Kobe Bryant is often viewed as one of the most eccentric NBA players. From his on-court antics to his off-court persona, the Lakers legend has built a reputation as someone who doesn’t operate at the same level as others. During a 2006 interview on Stephen A. Smith’s former ESPN show Quite Frankly, Bryant revealed a fascinating tidbit about himself, and it involved the way he did or didn’t sleep.
Kobe Bryant’s sleep patterns
In his prime, Bryant prided himself as an athlete who got up at 4:30 am each day to focus on basketball. When Smith asked him how this affected his bedtime, the former NBA star opened up about his sleep patterns. “I don’t need too many hours of sleep, man,” Bryant told Smith. “I can go off of three or four hours.”

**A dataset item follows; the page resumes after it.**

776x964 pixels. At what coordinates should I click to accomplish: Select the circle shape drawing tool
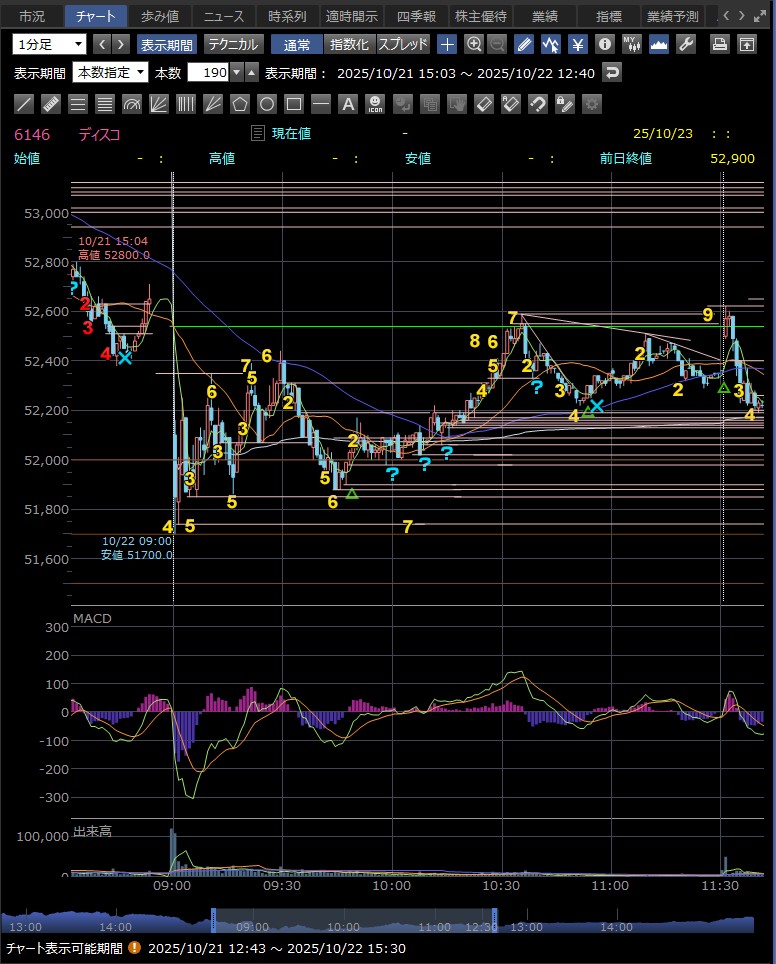(x=267, y=104)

In typical Stephen A. Smith fashion, he questioned how Bryant could train with so little sleep. Bryant laughed and assured him that he was good with his tiny amount of sleep.
According to Bryant, his 4:30 am wakeup call wasn’t just for basketball. He explained that by waking up as early as he did, Bryant could spend the rest of the day with his family. He concluded by stating that sleep deprivation was a common occurrence in the NBA. The best thing players could do was accept that they were not going to get normal sleep hours during the grind of a season.

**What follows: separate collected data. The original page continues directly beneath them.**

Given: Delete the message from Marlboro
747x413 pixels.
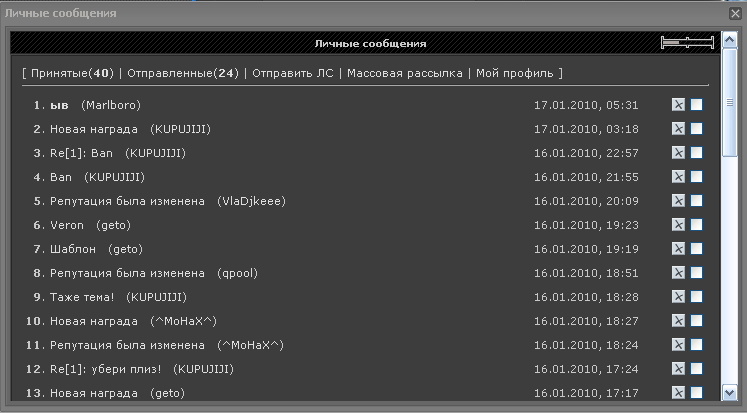Looking at the screenshot, I should tap(678, 104).
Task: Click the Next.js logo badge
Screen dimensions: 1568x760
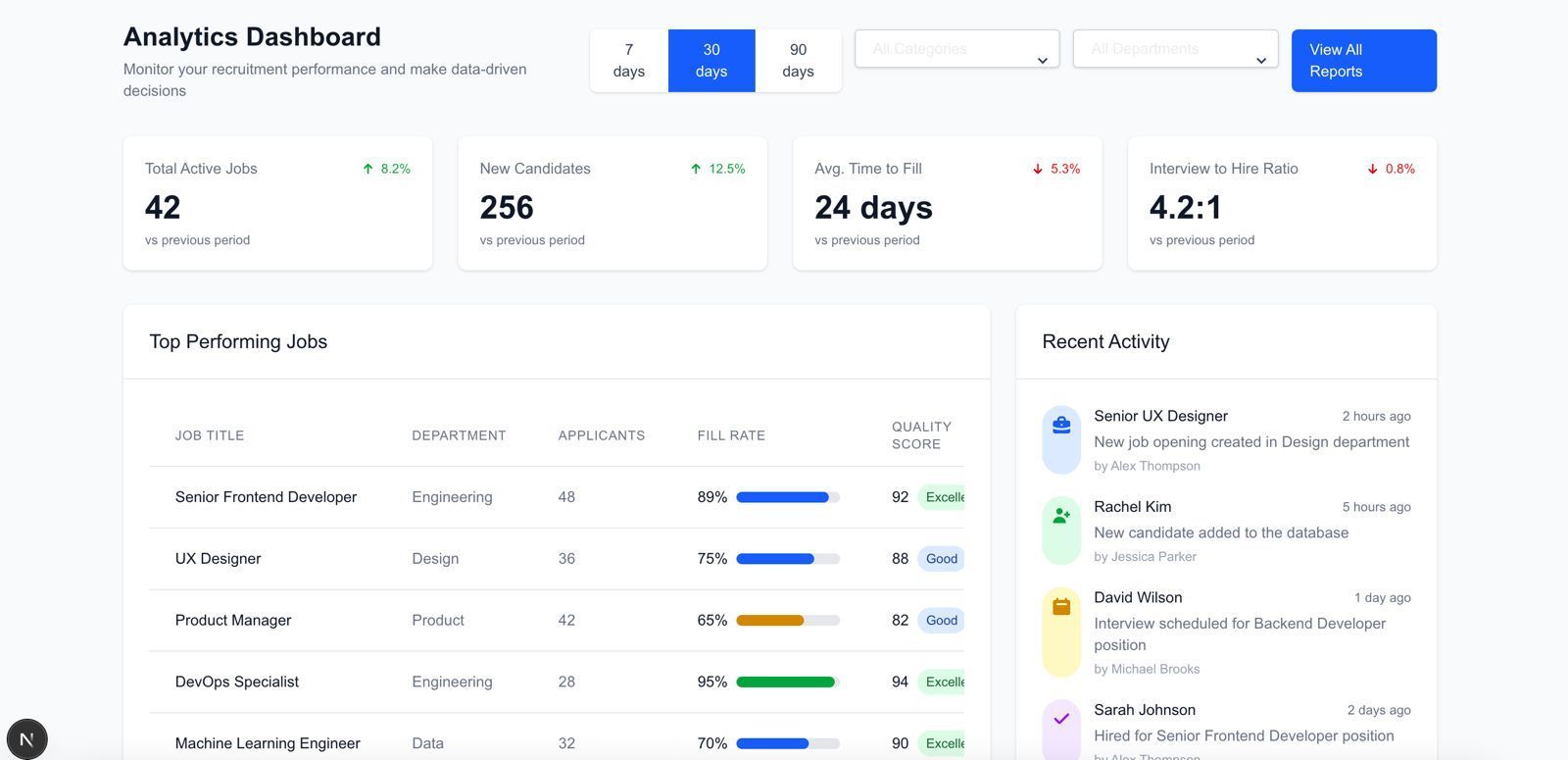Action: click(x=26, y=738)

NBA players’ sleeping patterns
Kiki Vandeweghe may be the NBA’s vice president of basketball operations, but he was a 13-year NBA veteran at one point. In 2014, Vandeweghe spoke to ESPN about how hard it was to sleep during a fast-paced NBA season filled with travel, practice, games, and appearances across the country.

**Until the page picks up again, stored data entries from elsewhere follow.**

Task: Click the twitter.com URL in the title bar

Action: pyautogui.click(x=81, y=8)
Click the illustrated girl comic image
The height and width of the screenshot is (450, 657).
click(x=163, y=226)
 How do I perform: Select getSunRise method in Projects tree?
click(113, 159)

According to Vandeweghe, the best way to combat a lack of sleep was to catch up whenever he and the other players weren’t on the move, be it on the bus, at the airport, or wherever the opportunity presented itself. Vandeweghe played in an even harder NBA era when back-to-back-to-back games were commonplace and travel between them was normal, too.
Michael Jordan, who people often compare to Bryant in both game and mentality, also spoke about how rarely he slept during his NBA career. The superstar notoriously spent some of his nights before big games out in Atlantic City and other gambling havens.
Whether Bryant, Jordan, and Vandeweghe were unique, or part of a bigger problem, most people cannot operate with this lack of sleep. And the benefits of a good night’s sleep are well-documented.
Sleep and the human body
The NBA has spread out schedules in recent years as more research comes out that highlights what proper sleeping habits can do for a human body. Harvard professor Charles Czeisler has consulted for the NBA since he started showing an uncanny ability to predict wins and losses based on the season’s scheduling.
Losing sleep is bad for reaction time, it impedes the ability to see and process things, and it can make a player less aware. Not only that, but lack of sleep can diminish testosterone and have long-term effects for those who continuously do without it.
Even the greatest basketball players of all time are human beings. Despite their claims of superhuman abilities regarding lack of sleep, even they need rest.